The seventh track, “Some Kind of Love,” is one of the few slower songs on the album, but carries a message more important than any other track.  “Some Kind of Love” is unique in that Flowers is, for the first time, openly sharing his personal life with the world.  The song is about what it’s like to be the father of three young boys while also acting as a primary support system for his wife, who is battling PTSD.  

In an interview with Rolling Stone about this particular song, Flowers said his wife Tana was typically the person who would give the “okay” as to whether a song should make it to the record. When singing this song to Tana, “‘Some Kind of Love,’ in particular, struck a chord with her,” Flowers said.  “The end of the song is me and my boys singing, 'I can't do this alone/We need you at home/There's so much to see/And we know that you're strong.' I played that for her, and she just sobbed. But I'm proud of that one.”

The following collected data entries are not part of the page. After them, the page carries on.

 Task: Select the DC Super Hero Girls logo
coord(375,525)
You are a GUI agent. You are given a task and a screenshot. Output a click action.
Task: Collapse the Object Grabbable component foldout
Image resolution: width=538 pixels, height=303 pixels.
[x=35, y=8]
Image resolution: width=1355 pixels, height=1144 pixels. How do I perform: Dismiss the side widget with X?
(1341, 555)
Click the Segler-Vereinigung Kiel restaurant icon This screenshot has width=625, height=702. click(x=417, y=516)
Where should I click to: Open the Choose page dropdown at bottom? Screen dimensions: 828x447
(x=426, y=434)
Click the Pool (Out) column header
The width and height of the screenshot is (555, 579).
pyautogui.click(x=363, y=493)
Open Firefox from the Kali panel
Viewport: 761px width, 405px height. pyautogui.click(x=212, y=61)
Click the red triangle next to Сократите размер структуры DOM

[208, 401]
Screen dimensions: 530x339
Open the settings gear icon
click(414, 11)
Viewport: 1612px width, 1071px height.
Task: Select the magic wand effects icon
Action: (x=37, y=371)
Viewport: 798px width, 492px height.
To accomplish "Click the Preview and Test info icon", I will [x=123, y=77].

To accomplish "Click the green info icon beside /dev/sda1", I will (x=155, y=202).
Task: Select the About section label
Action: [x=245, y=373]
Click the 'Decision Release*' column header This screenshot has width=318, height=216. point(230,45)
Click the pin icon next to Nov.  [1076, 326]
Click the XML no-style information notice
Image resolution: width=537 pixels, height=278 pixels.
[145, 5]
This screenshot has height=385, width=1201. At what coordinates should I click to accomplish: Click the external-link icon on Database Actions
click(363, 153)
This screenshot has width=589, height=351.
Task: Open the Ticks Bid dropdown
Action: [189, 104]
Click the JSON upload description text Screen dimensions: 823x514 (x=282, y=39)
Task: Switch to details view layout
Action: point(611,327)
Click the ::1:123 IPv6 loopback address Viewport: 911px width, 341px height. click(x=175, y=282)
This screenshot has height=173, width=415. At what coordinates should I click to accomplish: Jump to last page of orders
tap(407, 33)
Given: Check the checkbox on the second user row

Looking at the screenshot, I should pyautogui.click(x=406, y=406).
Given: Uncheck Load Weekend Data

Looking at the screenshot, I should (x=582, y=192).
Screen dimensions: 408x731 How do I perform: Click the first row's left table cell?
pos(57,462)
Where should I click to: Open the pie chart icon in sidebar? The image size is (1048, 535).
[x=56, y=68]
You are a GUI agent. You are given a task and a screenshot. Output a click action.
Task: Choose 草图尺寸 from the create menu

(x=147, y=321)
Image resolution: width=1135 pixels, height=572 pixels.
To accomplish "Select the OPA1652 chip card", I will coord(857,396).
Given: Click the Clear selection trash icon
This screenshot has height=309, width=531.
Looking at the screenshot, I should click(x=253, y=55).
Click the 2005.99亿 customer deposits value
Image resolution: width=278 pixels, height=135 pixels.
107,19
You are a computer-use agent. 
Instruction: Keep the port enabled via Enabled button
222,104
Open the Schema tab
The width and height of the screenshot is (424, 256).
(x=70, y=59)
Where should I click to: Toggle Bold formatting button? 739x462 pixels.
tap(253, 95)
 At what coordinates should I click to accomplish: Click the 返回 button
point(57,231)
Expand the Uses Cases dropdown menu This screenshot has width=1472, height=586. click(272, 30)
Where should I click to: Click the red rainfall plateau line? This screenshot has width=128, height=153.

Although this album doesn’t return with the “teenage angst” identity of The Killers from earlier tracks like “Somebody Told Me” or “Mr. Brightside,” this album celebrates both the accomplishments and the hardships of Flowers’ life and really hits home with fans with its depth of personal messages within the lyrics of each song.

“Wonderful Wonderful” was the perfect end to a long wait for devoted Killers fans like myself. The only criticism that could be made after finishing the album is that it isn’t long enough. Perhaps it is the bias of them being my favorite band, but The Killers have returned with an album that reminds us of their vibrant musical identity and collection of new, exciting music that will keep us going with the approach of dreaded midterms.